Full Changelog: https://github.com/joeharris76/BenchBox/blob/main/CHANGELOG.md#014---2026-03-03

BenchBox 0.1.3

24 Feb 00:28

Choose a tag to compare

Added

  • Driver version pinning--platform-option driver_version=X.Y.Z pins any platform's Python driver; pair with driver_auto_install=true to have BenchBox install it automatically via uv. Active driver version is shown in the run announcement line.
  • Bulk multi-shard table loading — new load_table_bulk() interface on FileFormatHandler ingests multi-shard tables in a single native call. DuckDB (CSV, Parquet) and ClickHouse Native are the first implementations; TPC-DS sharded runs are measurably faster.
  • Greyscale / no-color ASCII chart fallbacks — all seven ASCII chart types now use fill-pattern and glyph differentiation when color is unavailable (CI logs, NO_COLOR, piped output).
  • Five new ASCII chart types — percentile ladder, stacked bar, sparkline table, CDF, rank table, and normalized speedup (log₂-scaled).
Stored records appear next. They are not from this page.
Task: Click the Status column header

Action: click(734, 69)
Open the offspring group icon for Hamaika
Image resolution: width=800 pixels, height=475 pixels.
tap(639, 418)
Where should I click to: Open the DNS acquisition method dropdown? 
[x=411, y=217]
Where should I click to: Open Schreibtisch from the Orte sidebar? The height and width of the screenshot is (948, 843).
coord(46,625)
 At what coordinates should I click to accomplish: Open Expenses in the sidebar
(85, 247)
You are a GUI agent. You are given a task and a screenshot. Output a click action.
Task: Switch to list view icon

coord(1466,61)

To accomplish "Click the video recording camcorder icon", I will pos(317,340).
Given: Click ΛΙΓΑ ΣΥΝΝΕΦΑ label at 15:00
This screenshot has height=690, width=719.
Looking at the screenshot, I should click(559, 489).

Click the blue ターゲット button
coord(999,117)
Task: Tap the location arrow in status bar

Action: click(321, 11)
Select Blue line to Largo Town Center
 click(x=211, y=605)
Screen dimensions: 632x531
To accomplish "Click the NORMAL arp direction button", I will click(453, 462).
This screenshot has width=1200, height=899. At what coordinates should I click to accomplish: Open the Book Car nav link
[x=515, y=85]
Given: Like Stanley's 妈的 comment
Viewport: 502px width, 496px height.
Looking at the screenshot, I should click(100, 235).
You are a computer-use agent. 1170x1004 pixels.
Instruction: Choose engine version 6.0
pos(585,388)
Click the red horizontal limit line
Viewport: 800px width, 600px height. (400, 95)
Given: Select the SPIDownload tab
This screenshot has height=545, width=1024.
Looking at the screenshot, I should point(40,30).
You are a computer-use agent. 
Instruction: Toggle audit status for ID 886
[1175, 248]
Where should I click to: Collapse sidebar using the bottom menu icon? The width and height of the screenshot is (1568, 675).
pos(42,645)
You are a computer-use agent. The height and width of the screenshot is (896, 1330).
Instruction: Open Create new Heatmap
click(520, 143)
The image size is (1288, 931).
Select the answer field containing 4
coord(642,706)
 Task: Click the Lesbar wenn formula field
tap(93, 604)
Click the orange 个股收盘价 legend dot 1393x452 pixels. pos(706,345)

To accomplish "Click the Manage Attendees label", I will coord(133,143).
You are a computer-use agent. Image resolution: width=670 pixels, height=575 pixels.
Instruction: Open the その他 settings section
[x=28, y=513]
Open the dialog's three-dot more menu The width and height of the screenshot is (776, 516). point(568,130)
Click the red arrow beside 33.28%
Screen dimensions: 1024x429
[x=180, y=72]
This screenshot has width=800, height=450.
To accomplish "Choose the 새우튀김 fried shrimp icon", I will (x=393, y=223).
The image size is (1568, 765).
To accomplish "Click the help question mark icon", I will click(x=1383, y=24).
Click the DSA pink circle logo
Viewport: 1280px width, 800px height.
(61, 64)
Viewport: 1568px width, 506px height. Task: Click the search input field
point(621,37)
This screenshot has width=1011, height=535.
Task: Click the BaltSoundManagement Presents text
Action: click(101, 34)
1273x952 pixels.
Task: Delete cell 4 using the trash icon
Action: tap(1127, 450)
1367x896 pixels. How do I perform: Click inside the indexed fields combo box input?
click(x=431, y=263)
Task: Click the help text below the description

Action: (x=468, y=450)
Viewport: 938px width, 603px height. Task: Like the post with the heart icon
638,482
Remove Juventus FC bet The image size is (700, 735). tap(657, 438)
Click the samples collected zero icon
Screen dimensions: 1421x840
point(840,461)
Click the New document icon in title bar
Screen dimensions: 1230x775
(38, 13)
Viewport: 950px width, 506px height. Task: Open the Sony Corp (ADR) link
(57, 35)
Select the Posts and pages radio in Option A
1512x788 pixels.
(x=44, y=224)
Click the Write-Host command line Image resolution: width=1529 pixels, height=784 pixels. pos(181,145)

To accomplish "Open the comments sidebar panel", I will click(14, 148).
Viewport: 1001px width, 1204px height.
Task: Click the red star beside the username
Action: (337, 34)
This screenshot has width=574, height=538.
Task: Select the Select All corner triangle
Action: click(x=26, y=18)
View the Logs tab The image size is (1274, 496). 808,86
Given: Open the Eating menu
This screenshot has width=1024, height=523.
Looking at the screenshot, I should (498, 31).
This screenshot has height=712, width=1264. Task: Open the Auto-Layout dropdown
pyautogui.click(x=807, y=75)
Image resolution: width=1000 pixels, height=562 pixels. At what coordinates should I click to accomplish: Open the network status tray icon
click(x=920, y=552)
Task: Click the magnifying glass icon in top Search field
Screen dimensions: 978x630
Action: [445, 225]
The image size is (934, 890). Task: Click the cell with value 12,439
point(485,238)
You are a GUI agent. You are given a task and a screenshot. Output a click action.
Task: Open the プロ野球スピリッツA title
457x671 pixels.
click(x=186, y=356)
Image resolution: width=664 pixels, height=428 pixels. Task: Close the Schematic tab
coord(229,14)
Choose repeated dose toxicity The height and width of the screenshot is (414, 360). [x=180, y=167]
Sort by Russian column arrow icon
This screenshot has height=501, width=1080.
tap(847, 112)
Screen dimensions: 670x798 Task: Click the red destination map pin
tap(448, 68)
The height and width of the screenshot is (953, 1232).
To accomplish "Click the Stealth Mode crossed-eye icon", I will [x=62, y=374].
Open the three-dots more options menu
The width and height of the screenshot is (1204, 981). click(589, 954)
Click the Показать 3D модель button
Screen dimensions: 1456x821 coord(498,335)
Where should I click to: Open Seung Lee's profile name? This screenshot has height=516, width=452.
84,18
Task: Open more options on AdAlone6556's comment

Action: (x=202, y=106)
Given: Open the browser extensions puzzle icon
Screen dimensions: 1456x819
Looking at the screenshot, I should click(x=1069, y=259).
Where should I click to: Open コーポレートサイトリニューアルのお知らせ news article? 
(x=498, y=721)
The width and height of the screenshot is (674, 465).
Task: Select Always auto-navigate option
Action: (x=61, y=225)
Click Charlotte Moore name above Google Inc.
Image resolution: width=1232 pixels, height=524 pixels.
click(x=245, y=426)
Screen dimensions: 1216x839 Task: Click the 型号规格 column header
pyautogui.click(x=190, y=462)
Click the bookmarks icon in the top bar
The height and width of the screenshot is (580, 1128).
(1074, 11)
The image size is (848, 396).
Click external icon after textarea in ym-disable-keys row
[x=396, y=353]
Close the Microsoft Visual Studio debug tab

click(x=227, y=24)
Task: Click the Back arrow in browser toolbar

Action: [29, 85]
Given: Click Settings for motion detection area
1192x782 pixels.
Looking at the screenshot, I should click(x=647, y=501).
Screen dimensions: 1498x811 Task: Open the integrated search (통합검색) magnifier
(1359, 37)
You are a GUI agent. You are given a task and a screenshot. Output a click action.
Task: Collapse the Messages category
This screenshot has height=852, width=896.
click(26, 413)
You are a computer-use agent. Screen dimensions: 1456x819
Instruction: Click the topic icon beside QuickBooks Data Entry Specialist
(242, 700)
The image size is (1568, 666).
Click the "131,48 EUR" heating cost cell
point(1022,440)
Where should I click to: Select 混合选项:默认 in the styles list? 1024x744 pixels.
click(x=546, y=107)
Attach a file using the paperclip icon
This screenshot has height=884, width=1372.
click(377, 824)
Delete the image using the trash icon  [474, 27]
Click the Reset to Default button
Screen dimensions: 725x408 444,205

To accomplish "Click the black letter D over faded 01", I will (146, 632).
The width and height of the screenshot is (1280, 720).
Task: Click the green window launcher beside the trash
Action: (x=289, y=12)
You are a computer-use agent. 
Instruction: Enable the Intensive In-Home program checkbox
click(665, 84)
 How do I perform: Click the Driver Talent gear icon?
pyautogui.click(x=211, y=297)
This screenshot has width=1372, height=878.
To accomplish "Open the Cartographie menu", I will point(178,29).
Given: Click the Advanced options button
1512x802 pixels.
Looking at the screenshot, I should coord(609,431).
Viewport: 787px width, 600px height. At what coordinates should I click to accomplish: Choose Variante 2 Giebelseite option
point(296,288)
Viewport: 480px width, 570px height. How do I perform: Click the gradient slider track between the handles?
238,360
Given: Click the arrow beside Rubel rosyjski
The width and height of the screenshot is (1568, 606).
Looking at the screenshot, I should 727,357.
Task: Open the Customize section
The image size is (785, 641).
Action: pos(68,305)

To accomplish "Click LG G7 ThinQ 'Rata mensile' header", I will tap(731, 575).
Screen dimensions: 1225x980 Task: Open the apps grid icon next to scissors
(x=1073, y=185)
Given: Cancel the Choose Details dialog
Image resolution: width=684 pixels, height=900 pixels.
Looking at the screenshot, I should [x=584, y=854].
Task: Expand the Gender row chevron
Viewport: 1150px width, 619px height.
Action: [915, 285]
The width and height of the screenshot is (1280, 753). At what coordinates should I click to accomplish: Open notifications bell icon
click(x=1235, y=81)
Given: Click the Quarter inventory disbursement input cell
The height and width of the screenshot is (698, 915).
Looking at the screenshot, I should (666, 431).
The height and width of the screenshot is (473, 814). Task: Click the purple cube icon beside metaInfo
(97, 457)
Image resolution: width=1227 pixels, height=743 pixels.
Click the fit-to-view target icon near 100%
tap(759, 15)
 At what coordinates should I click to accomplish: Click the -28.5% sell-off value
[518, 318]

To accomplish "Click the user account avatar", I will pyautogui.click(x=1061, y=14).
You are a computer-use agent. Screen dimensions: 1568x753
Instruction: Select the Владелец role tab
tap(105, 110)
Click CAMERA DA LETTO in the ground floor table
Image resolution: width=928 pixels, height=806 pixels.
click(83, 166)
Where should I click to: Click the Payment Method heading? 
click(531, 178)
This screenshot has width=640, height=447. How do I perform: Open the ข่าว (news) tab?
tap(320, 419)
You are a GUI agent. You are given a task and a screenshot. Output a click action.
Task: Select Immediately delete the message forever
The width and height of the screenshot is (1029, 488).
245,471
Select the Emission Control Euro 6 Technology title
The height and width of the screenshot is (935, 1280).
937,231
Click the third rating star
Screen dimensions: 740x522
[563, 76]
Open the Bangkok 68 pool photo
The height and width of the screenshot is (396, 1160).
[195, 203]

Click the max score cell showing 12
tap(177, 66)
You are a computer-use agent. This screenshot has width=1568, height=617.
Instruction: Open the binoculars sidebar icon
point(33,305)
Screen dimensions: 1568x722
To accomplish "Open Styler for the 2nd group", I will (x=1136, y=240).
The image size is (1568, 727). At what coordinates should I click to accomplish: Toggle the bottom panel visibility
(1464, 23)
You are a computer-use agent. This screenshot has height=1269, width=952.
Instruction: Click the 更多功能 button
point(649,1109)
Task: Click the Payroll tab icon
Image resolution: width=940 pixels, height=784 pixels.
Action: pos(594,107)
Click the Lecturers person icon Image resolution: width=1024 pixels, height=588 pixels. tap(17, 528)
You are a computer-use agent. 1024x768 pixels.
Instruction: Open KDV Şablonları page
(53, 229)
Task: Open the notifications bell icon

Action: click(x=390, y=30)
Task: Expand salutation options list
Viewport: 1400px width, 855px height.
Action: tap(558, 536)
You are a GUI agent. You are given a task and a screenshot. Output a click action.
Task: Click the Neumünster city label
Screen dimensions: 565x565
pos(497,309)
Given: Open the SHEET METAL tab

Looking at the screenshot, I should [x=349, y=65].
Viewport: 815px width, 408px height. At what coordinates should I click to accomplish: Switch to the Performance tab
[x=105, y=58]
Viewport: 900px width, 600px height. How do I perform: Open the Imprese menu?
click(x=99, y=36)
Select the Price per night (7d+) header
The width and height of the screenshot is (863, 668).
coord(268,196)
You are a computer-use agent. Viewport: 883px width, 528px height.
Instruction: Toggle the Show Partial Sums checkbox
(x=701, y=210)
All registered in the chart registry and accessible via CLI and MCP.
  • Post-run summary charts — charts are automatically generated and displayed in the terminal after every benchmark run and included in MCP run_benchmark responses.
  • Three new chart template bundleslatency_deep_dive, regression_triage, and executive_summary.
  • fabric-dw as a preferred CLI alias for the fabric_dw platform.

Fixed

  • Driver auto-install version switching — stale sys.modules and metadata caching could return the wrong driver version after driver_auto_install swapped versions; module cache is now invalidated on switch.
  • DataFrame cache path mismatch — DataFrame and SQL modes now share a flat directory layout, eliminating redundant data generation when switching modes on the same scale factor.
  • ClickHouse zstd double-decompressionClickHouseNativeHandler was applying manual decompression on top of the driver's built-in decompression, corrupting data for compressed bulk loads.
  • Platform display names — corrected for Amazon Athena, Google Cloud Dataproc, Microsoft Azure platforms, and Databricks SQL.
  • CLI warning when a platform option's default value is not in the declared choices list.
  • Ranking normalization crash when all metric values are negative finite numbers.
  • PySpark SIGINT handler hanging pytest-xdist workers.
  • --validation-mode CLI prompt crash when spec.default is not a string.

Changed

  • Four platform drivers moved to optional extras — DuckDB (benchbox[duckdb]), Polars (benchbox[polars]), ClickHouse Connect (benchbox[clickhouse-connect]), and psycopg2 (benchbox[postgresql]) are no longer hard dependencies. Use pip install benchbox[all] to restore the previous behaviour.
  • All user-facing terminal output in the run pipeline flows through emit(), making --quiet suppression and output capture in tests consistent.
  • BaseQueryCatalogMixin and TranslatableQueryMixin extracted from duplicate query-catalog implementations.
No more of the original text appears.